Entre sacré et profane
Les Pèlerins d’Emmaüs et la fête biblique
La fête biblique est l’un des grands thèmes de la seconde moitié du XVIe siècle. Titien, Tintoret, Véronèse mais aussi Bassano en ont tous peint de monumentaux exemples. La célébration du repas à Emmaüs fait écho à la Cène. C’est le moment, relaté par saint Luc, où le Christ voyageant avec deux pèlerins se fait reconnaitre en consacrant le pain et le vin. « Et leurs yeux s’ouvrirent et ils le reconnurent ».
Titien a réalisé de nombreuses versions de ce thème pour des commanditaires de sa génération.

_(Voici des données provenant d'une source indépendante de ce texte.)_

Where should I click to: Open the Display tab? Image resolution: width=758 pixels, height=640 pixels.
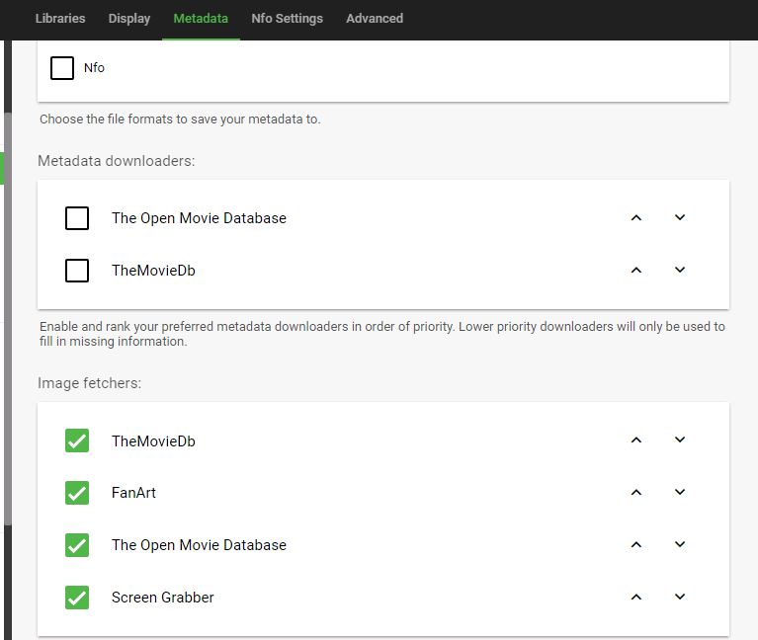pyautogui.click(x=129, y=19)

Celle conservée au musée du Louvre, reflète une attention portée à La Cène de Léonard de Vinci : une longue table horizontale, le Christ de face se détachant sur un fond de paysage scandé verticalement par une architecture, la pose d’un des pèlerins évoquant celle du Judas de Léonard. Titien choisit de représenter le moment où les deux pèlerins comprennent qui est le personnage qu’ils ont rencontré. C’est aussi pour lui l’occasion de restituer avec soin la nappe blanche aux nombreux plis, le tapis d’Orient et les objets sur la table (salière, carafe, verres, pain).
Le thème des Pèlerins d’Emmaüs a été très tôt traité par Tintoret. Dans une première version, il semble qu’il ait eu la volonté de défier son aîné sans avoir encore la capacité de ses ambitions ; mais, quelques années plus tard, dans la Dernière Cène, il reprend avec maestria ce qu’il avait tenté précédemment avec des poses pleines d’éloquences, un accent mis sur la simplicité et le quotidien, un clair obscur prononcé, une énergie vibrante.

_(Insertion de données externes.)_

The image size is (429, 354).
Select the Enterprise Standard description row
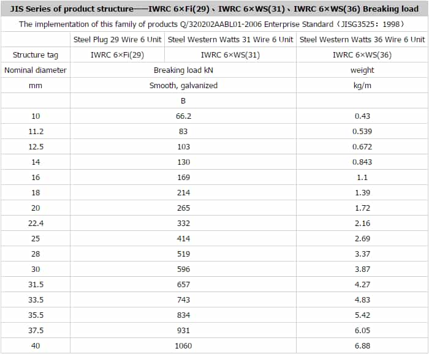215,24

Les Pèlerins d’Emmaüs de Véronèse conservé au musée du Louvre offre un registre très différent. Il semble que ce soit le premier d’une grande série de fêtes bibliques où se mêlent narration sacrée et portraits aristocratiques vénitiens même si le résultat n’est pas encore ici complètement abouti. A la différence de Titien et Tintoret, Véronèse choisit de représenter le moment où le Christ bénit le pain ; la composition évoque la Transfiguration de Raphaël avec un sentiment d’équilibre et d’harmonie.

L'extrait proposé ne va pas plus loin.